Per the contract once spacex builds and docks the deorbit vehicle to the ISS they are hand over ownership of it to NASA. So NASA would be responsible.
The ISS is aging, and for safety’s sake, NASA intends to incinerate the immense facility around 2031. To accomplish the job, the agency will pay SpaceX up to $843 million, according to a statement released on June 26.
See you guys in 2040
Plot twist: deorbit vehicle will be cybertruck
Once ISS deorbits, China will have the only space station around.
There is already planning to have a replacement in place by then.
Burgerland can’t even build a bridge, you think it’s capable of building a whole space station? 😂
Huh? We are constantly building bridges, what a weird claim. But of course the US is quite capable of launching another space station.
So what you’re saying is that the US can build bridges?
If you think that taking a decade to build a bridge illustrates US capacity to build bridges effectively, then sure.

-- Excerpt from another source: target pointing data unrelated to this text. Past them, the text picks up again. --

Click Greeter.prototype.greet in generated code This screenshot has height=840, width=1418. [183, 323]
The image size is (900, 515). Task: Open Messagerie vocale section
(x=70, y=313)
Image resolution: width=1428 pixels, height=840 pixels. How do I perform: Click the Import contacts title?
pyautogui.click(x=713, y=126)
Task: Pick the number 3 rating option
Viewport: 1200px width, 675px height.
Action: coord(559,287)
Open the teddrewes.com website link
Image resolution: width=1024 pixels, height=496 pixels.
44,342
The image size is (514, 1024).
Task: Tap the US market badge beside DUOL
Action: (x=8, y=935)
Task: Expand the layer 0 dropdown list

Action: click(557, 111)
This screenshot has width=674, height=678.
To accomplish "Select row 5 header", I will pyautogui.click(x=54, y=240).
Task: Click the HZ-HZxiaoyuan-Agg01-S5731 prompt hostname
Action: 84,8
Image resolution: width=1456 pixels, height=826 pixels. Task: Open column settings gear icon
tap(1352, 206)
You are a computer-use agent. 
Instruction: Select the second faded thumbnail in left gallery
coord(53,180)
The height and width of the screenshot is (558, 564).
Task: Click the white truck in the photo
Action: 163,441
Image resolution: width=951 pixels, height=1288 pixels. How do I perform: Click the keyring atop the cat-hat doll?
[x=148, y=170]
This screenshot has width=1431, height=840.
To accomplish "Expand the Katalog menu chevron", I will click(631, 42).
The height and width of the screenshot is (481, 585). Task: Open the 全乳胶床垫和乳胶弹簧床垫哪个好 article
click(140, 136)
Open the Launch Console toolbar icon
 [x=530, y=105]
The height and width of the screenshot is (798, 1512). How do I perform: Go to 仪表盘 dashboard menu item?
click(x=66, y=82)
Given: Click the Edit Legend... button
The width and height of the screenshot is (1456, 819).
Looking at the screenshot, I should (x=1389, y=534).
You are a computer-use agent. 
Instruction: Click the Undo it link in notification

SpaceX has won the right to tackle a monumental task: destroying the International Space Station (ISS). The demolition will shove the iconic and enormous station down through Earth’s atmosphere in a fiery display. And if anything goes wrong, a cascade of debris could rain down on our planet’s surface.
Conceived and built in a post-cold-war partnership with Russia, the ISS, like so many of NASA’s major projects, has lasted far longer than its initial design life of 15 years. Nothing lasts forever, however, especially in the harsh environment of outer space. The ISS is aging, and for safety’s sake, NASA intends to incinerate the immense facility around 2031. To accomplish the job, the agency will pay SpaceX up to $843 million, according to a statement released on June 26. The contract covers the development of a unique deorbit vehicle to usher the unwieldy ISS to its doom yet excludes launch costs.
Perfect metaphor for the US space program as a whole
Just give it to some KSP players lol.
They’ll figure out a cheap way to either send it on a near vertical entry path into the ocean, or a 150 year multi planet gravity sling into the sun.